_WORK INSTRUCTIONS_:
Until the last line is reached, keep transcribing the material exactly.

_INFORMATION SHOWN_:
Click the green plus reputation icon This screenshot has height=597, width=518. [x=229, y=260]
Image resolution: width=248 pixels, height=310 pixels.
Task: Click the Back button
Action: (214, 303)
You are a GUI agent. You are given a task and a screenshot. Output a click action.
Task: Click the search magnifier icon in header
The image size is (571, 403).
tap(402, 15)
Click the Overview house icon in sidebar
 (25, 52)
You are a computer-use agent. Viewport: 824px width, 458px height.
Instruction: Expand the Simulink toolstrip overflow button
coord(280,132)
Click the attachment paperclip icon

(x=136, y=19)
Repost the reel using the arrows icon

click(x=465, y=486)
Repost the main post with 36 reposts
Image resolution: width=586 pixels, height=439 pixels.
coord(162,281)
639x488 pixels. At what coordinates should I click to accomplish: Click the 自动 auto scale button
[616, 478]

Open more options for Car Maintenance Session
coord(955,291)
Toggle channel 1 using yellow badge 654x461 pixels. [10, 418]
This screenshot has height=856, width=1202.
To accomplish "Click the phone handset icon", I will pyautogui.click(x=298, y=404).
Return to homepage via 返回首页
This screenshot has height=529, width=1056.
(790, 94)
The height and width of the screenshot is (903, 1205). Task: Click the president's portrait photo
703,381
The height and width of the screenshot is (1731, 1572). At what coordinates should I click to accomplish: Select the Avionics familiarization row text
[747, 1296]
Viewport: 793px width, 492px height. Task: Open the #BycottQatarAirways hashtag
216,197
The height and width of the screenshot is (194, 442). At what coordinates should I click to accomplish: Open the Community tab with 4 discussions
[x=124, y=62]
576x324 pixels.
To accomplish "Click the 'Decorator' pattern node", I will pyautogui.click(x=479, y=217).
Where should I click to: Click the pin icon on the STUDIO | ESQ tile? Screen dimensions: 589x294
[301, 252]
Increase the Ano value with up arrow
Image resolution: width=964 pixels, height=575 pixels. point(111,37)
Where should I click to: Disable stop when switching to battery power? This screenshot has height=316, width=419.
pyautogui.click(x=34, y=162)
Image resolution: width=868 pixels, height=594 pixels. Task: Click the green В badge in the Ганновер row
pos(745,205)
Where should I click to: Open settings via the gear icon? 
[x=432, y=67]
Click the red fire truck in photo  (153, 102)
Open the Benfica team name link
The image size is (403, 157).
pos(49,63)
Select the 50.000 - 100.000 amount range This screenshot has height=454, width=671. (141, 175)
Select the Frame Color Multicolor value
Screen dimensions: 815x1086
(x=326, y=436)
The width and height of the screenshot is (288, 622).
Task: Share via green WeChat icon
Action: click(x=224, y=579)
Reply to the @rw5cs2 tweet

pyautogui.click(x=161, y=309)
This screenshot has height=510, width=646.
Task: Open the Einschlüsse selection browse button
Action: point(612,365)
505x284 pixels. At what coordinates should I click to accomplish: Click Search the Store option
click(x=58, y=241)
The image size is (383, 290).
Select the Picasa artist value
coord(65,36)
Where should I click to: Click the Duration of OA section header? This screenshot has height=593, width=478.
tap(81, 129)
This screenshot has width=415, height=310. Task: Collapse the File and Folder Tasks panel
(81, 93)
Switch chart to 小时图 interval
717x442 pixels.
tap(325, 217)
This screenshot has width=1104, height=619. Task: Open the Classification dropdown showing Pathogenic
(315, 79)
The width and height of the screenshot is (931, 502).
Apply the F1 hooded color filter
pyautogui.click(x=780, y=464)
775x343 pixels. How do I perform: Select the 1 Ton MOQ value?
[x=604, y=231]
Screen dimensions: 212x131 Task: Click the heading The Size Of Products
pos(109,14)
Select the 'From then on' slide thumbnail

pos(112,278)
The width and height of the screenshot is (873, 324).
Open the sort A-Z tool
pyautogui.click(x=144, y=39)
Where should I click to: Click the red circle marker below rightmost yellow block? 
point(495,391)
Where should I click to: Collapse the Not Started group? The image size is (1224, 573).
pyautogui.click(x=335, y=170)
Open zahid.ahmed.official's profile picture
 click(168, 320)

_ANSWER TO THE PROBLEM_:
Click the green plus reputation icon This screenshot has height=597, width=518. [x=229, y=260]
Image resolution: width=248 pixels, height=310 pixels.
Task: Click the Back button
Action: (214, 303)
You are a GUI agent. You are given a task and a screenshot. Output a click action.
Task: Click the search magnifier icon in header
The image size is (571, 403).
tap(402, 15)
Click the Overview house icon in sidebar
 (25, 52)
You are a computer-use agent. Viewport: 824px width, 458px height.
Instruction: Expand the Simulink toolstrip overflow button
coord(280,132)
Click the attachment paperclip icon

(x=136, y=19)
Repost the reel using the arrows icon

click(x=465, y=486)
Repost the main post with 36 reposts
Image resolution: width=586 pixels, height=439 pixels.
coord(162,281)
639x488 pixels. At what coordinates should I click to accomplish: Click the 自动 auto scale button
[616, 478]

Open more options for Car Maintenance Session
coord(955,291)
Toggle channel 1 using yellow badge 654x461 pixels. [10, 418]
This screenshot has height=856, width=1202.
To accomplish "Click the phone handset icon", I will pyautogui.click(x=298, y=404).
Return to homepage via 返回首页
This screenshot has height=529, width=1056.
(790, 94)
The height and width of the screenshot is (903, 1205). Task: Click the president's portrait photo
703,381
The height and width of the screenshot is (1731, 1572). At what coordinates should I click to accomplish: Select the Avionics familiarization row text
[747, 1296]
Viewport: 793px width, 492px height. Task: Open the #BycottQatarAirways hashtag
216,197
The height and width of the screenshot is (194, 442). At what coordinates should I click to accomplish: Open the Community tab with 4 discussions
[x=124, y=62]
576x324 pixels.
To accomplish "Click the 'Decorator' pattern node", I will pyautogui.click(x=479, y=217).
Where should I click to: Click the pin icon on the STUDIO | ESQ tile? Screen dimensions: 589x294
[301, 252]
Increase the Ano value with up arrow
Image resolution: width=964 pixels, height=575 pixels. point(111,37)
Where should I click to: Disable stop when switching to battery power? This screenshot has height=316, width=419.
pyautogui.click(x=34, y=162)
Image resolution: width=868 pixels, height=594 pixels. Task: Click the green В badge in the Ганновер row
pos(745,205)
Where should I click to: Open settings via the gear icon? 
[x=432, y=67]
Click the red fire truck in photo  (153, 102)
Open the Benfica team name link
The image size is (403, 157).
pos(49,63)
Select the 50.000 - 100.000 amount range This screenshot has height=454, width=671. (141, 175)
Select the Frame Color Multicolor value
Screen dimensions: 815x1086
(x=326, y=436)
The width and height of the screenshot is (288, 622).
Task: Share via green WeChat icon
Action: click(x=224, y=579)
Reply to the @rw5cs2 tweet

pyautogui.click(x=161, y=309)
This screenshot has height=510, width=646.
Task: Open the Einschlüsse selection browse button
Action: point(612,365)
505x284 pixels. At what coordinates should I click to accomplish: Click Search the Store option
click(x=58, y=241)
The image size is (383, 290).
Select the Picasa artist value
coord(65,36)
Where should I click to: Click the Duration of OA section header? This screenshot has height=593, width=478.
tap(81, 129)
This screenshot has width=415, height=310. Task: Collapse the File and Folder Tasks panel
(81, 93)
Switch chart to 小时图 interval
717x442 pixels.
tap(325, 217)
This screenshot has width=1104, height=619. Task: Open the Classification dropdown showing Pathogenic
(315, 79)
The width and height of the screenshot is (931, 502).
Apply the F1 hooded color filter
pyautogui.click(x=780, y=464)
775x343 pixels. How do I perform: Select the 1 Ton MOQ value?
[x=604, y=231]
Screen dimensions: 212x131 Task: Click the heading The Size Of Products
pos(109,14)
Select the 'From then on' slide thumbnail

pos(112,278)
The width and height of the screenshot is (873, 324).
Open the sort A-Z tool
pyautogui.click(x=144, y=39)
Where should I click to: Click the red circle marker below rightmost yellow block? 
point(495,391)
Where should I click to: Collapse the Not Started group? The image size is (1224, 573).
pyautogui.click(x=335, y=170)
Open zahid.ahmed.official's profile picture
 click(168, 320)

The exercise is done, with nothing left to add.